**WORK ORDER:** Filter the data below, keeping only lines that contain "will".

(Items listed in a dataset)
- - - - - - -

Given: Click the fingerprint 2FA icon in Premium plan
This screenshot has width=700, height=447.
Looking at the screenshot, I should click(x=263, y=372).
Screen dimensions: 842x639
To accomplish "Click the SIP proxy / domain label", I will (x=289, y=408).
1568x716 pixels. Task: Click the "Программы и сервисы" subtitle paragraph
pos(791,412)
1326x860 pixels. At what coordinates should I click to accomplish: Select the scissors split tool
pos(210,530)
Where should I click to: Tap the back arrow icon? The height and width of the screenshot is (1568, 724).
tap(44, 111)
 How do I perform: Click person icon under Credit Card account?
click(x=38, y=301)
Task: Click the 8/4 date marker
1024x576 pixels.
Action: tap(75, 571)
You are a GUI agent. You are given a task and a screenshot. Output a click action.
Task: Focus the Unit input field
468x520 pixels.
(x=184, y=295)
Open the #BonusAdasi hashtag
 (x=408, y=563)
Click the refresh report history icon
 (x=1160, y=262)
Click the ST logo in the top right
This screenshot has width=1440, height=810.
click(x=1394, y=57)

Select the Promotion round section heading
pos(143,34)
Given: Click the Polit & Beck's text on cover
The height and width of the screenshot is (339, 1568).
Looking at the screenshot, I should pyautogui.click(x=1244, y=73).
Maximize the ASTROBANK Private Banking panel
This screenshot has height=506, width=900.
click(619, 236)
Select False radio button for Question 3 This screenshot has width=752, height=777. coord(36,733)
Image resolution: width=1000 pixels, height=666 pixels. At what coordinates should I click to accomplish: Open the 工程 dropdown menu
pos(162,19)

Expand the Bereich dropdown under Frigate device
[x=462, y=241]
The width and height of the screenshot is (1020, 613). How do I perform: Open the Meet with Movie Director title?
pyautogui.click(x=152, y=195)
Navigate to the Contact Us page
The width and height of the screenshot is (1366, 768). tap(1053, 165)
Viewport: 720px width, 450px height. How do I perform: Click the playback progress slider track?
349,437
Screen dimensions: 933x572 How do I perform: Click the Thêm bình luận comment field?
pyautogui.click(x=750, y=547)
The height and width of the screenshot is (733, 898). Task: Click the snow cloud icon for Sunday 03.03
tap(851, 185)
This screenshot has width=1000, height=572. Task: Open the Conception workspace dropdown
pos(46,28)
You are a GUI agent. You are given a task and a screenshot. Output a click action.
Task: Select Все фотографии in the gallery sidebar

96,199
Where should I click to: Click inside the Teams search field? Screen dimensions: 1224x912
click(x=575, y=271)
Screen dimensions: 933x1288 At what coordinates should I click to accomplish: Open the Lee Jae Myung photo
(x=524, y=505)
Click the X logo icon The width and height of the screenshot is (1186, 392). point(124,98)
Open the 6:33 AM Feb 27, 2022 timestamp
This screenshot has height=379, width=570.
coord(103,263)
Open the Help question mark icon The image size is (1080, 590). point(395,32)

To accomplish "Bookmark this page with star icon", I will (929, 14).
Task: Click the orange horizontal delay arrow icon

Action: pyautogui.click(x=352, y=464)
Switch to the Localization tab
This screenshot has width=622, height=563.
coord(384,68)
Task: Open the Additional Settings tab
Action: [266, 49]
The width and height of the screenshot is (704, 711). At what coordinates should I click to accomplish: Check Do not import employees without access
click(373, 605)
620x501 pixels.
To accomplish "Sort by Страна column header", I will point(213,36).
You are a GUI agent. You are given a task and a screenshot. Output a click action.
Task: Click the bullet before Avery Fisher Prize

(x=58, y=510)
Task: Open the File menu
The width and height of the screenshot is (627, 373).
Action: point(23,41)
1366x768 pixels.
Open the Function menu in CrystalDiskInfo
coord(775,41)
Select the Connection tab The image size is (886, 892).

- - - - - - -

**RESPONSE AREA:**
To accomplish "Click the SIP proxy / domain label", I will (x=289, y=408).
To accomplish "Bookmark this page with star icon", I will (929, 14).
To accomplish "Sort by Страна column header", I will point(213,36).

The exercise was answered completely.